For his ninth birthday, my eldest son asked to go to the Lego headquarters in Denmark, which came as no surprise, given his aspirations of becoming a Lego Master Builder.
He would probably make an excellent master builder: he is creative and also logical. He would probably make an excellent anything. He loves science and comics. Basketball and bike riding, drawing and reading. He likes to play chess. He is sensitive and thoughtful. He has a great sense of humor. He is musical. He is kind. He is handsome and tall. He is thoughtful, helpful and curious. He is special in the most unassuming and magnetic of ways.
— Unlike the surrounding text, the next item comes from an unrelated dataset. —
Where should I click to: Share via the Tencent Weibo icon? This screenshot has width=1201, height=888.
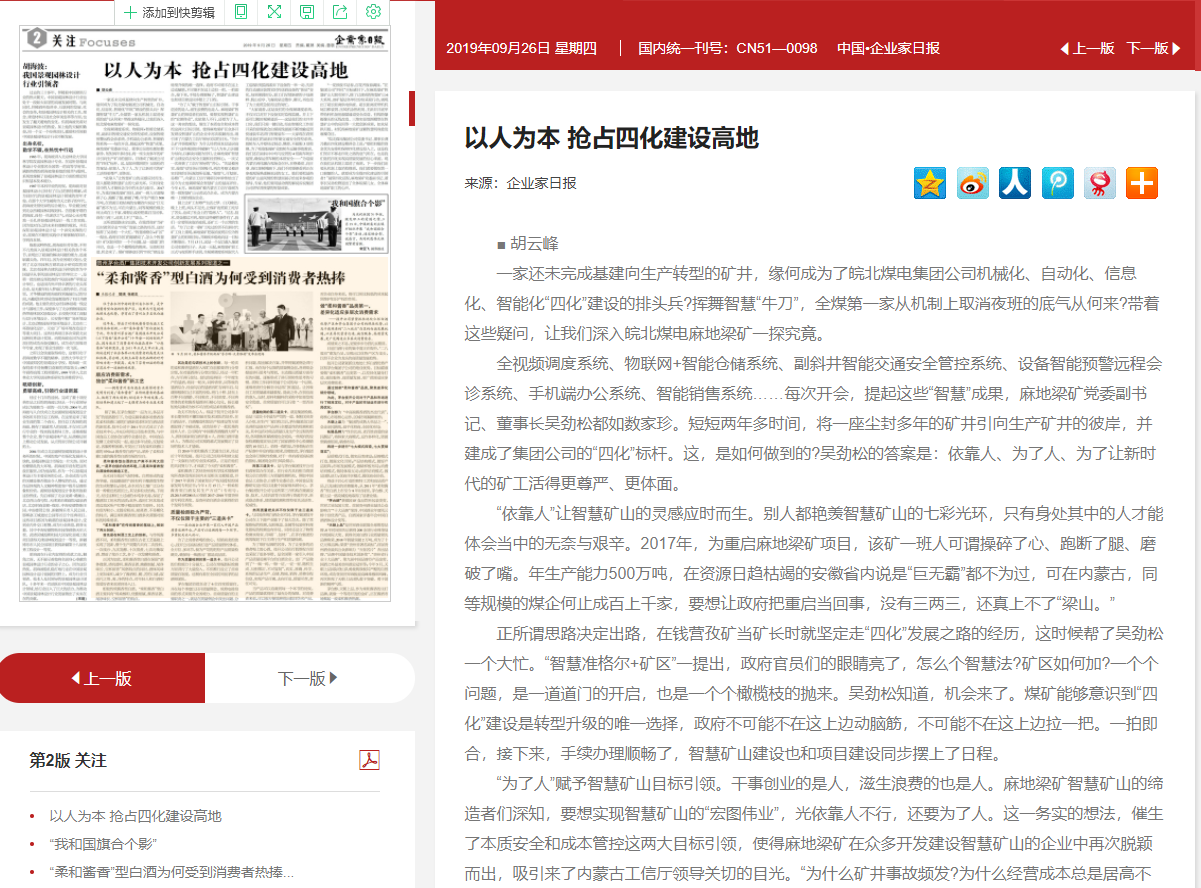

I am mostly too hard on him. I ask too much of him, and he is mostly so patient and so good.
If only he had a mother worthy of him! (If only both my sons did!)
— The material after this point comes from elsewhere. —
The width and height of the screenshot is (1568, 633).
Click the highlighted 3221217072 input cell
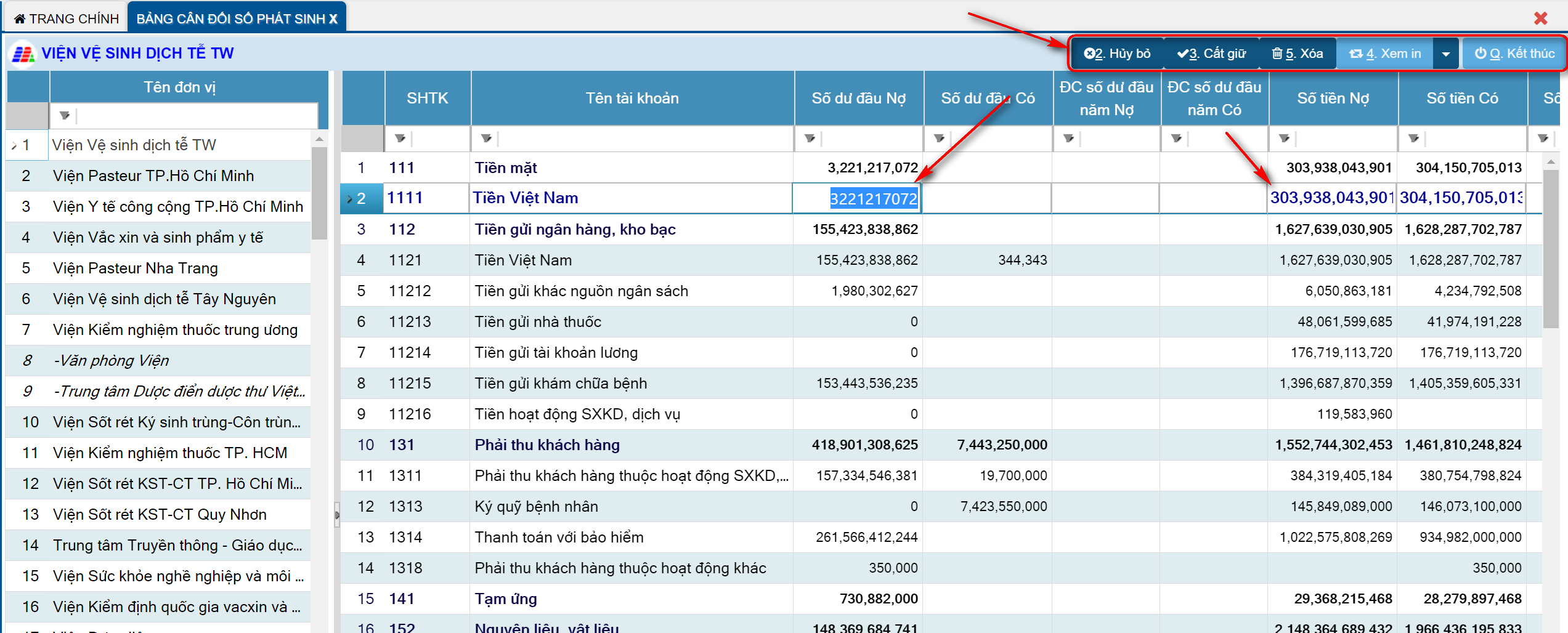872,199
Five and I are enjoying a quiet holiday weekend at home while almost-Nine spends a few days on his own with his father. Five and I rarely have the luxury of having each other all to ourselves for so many days at a time, and it is a treat. It is as if we were given a birthday gift too. Five is exuberant and mischievous, strong-willed and capricious. Although I profoundly understand his frustration when demands are made of him or when he is expected to compromise his principles or put his needs behind others, and where others might see inflexibility I see strength of character, it is not always easy being his mother. Especially when I find compromise and flexibility just as challenging. But when I have the gift of time to devote to him, not to rush him, not to demand too much of him, he is a delight.
When Nine returns from Denmark, I’m sure he’ll seem bigger and older to our unaccustomed eyes. I wonder if we will seem different to him, too.